### What the task asks
Through the line that contains "Given: Open the 'Россия' region selector", return the data below exactly, starting at its first line; leave the rest out.

(Task inputs begins)

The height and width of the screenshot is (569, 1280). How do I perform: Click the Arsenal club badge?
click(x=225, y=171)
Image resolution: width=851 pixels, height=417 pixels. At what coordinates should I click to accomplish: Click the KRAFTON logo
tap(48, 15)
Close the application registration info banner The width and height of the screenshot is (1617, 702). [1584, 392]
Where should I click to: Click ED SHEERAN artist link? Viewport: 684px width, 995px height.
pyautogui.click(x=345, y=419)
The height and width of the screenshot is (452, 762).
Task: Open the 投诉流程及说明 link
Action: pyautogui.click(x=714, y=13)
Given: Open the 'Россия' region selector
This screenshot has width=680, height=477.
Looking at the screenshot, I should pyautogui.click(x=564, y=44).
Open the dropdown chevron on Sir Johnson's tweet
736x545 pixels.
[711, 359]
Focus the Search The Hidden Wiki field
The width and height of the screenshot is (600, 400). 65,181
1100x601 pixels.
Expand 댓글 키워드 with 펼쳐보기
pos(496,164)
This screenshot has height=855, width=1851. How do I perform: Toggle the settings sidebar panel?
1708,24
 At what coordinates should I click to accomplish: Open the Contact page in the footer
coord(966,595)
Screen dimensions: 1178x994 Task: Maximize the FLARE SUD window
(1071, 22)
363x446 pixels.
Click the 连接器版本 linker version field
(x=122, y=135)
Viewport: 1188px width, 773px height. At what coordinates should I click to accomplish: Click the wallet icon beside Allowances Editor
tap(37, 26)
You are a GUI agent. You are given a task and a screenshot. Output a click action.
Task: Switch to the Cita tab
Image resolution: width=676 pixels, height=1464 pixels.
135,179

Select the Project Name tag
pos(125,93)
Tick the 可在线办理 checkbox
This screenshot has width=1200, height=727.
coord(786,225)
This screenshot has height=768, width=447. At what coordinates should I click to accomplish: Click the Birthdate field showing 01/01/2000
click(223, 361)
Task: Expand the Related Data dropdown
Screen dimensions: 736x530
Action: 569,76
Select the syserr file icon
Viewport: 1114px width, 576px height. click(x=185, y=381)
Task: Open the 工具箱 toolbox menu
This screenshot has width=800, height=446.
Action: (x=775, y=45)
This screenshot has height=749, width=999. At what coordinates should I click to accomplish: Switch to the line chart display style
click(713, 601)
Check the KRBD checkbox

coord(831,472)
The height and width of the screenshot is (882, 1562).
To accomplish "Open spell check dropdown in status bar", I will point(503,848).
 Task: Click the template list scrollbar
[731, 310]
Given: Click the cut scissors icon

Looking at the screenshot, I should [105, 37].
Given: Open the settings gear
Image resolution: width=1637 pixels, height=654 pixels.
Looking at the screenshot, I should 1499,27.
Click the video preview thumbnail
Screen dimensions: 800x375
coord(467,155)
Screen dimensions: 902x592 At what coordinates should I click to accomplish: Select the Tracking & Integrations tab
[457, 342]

(Task inputs ends)

### Exercise response
The height and width of the screenshot is (569, 1280). How do I perform: Click the Arsenal club badge?
click(x=225, y=171)
Image resolution: width=851 pixels, height=417 pixels. At what coordinates should I click to accomplish: Click the KRAFTON logo
tap(48, 15)
Close the application registration info banner The width and height of the screenshot is (1617, 702). [1584, 392]
Where should I click to: Click ED SHEERAN artist link? Viewport: 684px width, 995px height.
pyautogui.click(x=345, y=419)
The height and width of the screenshot is (452, 762).
Task: Open the 投诉流程及说明 link
Action: pyautogui.click(x=714, y=13)
Given: Open the 'Россия' region selector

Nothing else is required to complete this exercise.